EXERCISE DETAILS
Print every line of the material below verbatim.

[Data entries]
****************************************
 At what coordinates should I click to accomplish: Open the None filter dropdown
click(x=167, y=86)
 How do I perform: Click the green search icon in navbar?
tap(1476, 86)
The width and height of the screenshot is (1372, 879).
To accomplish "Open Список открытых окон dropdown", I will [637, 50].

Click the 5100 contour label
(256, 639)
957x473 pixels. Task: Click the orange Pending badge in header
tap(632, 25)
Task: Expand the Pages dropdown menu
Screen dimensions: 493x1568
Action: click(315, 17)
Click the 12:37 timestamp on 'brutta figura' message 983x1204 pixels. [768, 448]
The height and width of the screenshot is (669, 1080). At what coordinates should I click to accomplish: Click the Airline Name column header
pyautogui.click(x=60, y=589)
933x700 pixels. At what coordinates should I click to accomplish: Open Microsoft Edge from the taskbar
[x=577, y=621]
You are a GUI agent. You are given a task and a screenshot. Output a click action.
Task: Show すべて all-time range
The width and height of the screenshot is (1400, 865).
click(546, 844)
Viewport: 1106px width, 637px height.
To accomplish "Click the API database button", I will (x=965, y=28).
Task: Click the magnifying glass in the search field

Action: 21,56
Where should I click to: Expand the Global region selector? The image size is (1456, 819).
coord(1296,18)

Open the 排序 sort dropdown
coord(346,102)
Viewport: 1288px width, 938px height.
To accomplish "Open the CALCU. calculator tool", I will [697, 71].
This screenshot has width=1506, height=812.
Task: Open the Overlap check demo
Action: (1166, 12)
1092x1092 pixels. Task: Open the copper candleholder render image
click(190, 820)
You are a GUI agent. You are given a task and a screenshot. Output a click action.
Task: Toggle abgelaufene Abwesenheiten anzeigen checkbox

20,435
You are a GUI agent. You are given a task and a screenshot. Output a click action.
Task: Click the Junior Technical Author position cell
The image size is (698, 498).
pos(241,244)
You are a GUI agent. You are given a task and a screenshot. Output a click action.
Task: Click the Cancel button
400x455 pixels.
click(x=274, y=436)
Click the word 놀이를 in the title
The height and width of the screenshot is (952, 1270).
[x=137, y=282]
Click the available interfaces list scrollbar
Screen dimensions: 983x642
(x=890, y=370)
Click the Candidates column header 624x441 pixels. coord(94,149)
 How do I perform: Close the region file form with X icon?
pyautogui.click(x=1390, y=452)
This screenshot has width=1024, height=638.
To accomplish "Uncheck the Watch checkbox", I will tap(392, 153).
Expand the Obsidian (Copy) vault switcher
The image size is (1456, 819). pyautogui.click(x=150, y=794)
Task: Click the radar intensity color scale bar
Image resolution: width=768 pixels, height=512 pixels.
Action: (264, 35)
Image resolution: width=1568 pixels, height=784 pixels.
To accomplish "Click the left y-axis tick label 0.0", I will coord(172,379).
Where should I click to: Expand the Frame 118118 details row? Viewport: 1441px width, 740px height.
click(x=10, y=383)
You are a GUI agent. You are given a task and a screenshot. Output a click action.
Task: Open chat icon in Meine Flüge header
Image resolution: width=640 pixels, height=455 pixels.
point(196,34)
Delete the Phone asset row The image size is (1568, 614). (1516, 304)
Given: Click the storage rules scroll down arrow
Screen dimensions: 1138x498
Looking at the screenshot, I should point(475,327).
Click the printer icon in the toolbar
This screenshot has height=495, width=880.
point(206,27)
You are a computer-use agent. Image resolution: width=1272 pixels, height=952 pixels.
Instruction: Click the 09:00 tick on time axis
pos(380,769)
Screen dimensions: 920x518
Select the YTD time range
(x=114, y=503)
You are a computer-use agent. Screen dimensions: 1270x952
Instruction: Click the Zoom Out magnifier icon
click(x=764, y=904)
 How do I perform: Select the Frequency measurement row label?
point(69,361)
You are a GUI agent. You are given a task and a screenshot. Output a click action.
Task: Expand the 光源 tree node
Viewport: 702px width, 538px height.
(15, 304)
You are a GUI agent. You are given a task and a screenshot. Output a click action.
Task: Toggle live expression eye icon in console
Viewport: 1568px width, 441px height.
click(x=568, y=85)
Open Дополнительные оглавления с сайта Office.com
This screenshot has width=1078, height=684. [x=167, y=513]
****************************************
RESULT FOR THIS TASK
 At what coordinates should I click to accomplish: Open the None filter dropdown
click(x=167, y=86)
 How do I perform: Click the green search icon in navbar?
tap(1476, 86)
The width and height of the screenshot is (1372, 879).
To accomplish "Open Список открытых окон dropdown", I will [637, 50].

Click the 5100 contour label
(256, 639)
957x473 pixels. Task: Click the orange Pending badge in header
tap(632, 25)
Task: Expand the Pages dropdown menu
Screen dimensions: 493x1568
Action: click(315, 17)
Click the 12:37 timestamp on 'brutta figura' message 983x1204 pixels. [768, 448]
The height and width of the screenshot is (669, 1080). At what coordinates should I click to accomplish: Click the Airline Name column header
pyautogui.click(x=60, y=589)
933x700 pixels. At what coordinates should I click to accomplish: Open Microsoft Edge from the taskbar
[x=577, y=621]
You are a GUI agent. You are given a task and a screenshot. Output a click action.
Task: Show すべて all-time range
The width and height of the screenshot is (1400, 865).
click(546, 844)
Viewport: 1106px width, 637px height.
To accomplish "Click the API database button", I will (x=965, y=28).
Task: Click the magnifying glass in the search field

Action: 21,56
Where should I click to: Expand the Global region selector? The image size is (1456, 819).
coord(1296,18)

Open the 排序 sort dropdown
coord(346,102)
Viewport: 1288px width, 938px height.
To accomplish "Open the CALCU. calculator tool", I will [697, 71].
This screenshot has width=1506, height=812.
Task: Open the Overlap check demo
Action: (1166, 12)
1092x1092 pixels. Task: Open the copper candleholder render image
click(190, 820)
You are a GUI agent. You are given a task and a screenshot. Output a click action.
Task: Toggle abgelaufene Abwesenheiten anzeigen checkbox

20,435
You are a GUI agent. You are given a task and a screenshot. Output a click action.
Task: Click the Junior Technical Author position cell
The image size is (698, 498).
pos(241,244)
You are a GUI agent. You are given a task and a screenshot. Output a click action.
Task: Click the Cancel button
400x455 pixels.
click(x=274, y=436)
Click the word 놀이를 in the title
The height and width of the screenshot is (952, 1270).
[x=137, y=282]
Click the available interfaces list scrollbar
Screen dimensions: 983x642
(x=890, y=370)
Click the Candidates column header 624x441 pixels. coord(94,149)
 How do I perform: Close the region file form with X icon?
pyautogui.click(x=1390, y=452)
This screenshot has width=1024, height=638.
To accomplish "Uncheck the Watch checkbox", I will tap(392, 153).
Expand the Obsidian (Copy) vault switcher
The image size is (1456, 819). pyautogui.click(x=150, y=794)
Task: Click the radar intensity color scale bar
Image resolution: width=768 pixels, height=512 pixels.
Action: (264, 35)
Image resolution: width=1568 pixels, height=784 pixels.
To accomplish "Click the left y-axis tick label 0.0", I will coord(172,379).
Where should I click to: Expand the Frame 118118 details row? Viewport: 1441px width, 740px height.
click(x=10, y=383)
You are a GUI agent. You are given a task and a screenshot. Output a click action.
Task: Open chat icon in Meine Flüge header
Image resolution: width=640 pixels, height=455 pixels.
point(196,34)
Delete the Phone asset row The image size is (1568, 614). (1516, 304)
Given: Click the storage rules scroll down arrow
Screen dimensions: 1138x498
Looking at the screenshot, I should point(475,327).
Click the printer icon in the toolbar
This screenshot has height=495, width=880.
point(206,27)
You are a computer-use agent. Image resolution: width=1272 pixels, height=952 pixels.
Instruction: Click the 09:00 tick on time axis
pos(380,769)
Screen dimensions: 920x518
Select the YTD time range
(x=114, y=503)
You are a computer-use agent. Screen dimensions: 1270x952
Instruction: Click the Zoom Out magnifier icon
click(x=764, y=904)
 How do I perform: Select the Frequency measurement row label?
point(69,361)
You are a GUI agent. You are given a task and a screenshot. Output a click action.
Task: Expand the 光源 tree node
Viewport: 702px width, 538px height.
(15, 304)
You are a GUI agent. You are given a task and a screenshot. Output a click action.
Task: Toggle live expression eye icon in console
Viewport: 1568px width, 441px height.
click(x=568, y=85)
Open Дополнительные оглавления с сайта Office.com
This screenshot has width=1078, height=684. [x=167, y=513]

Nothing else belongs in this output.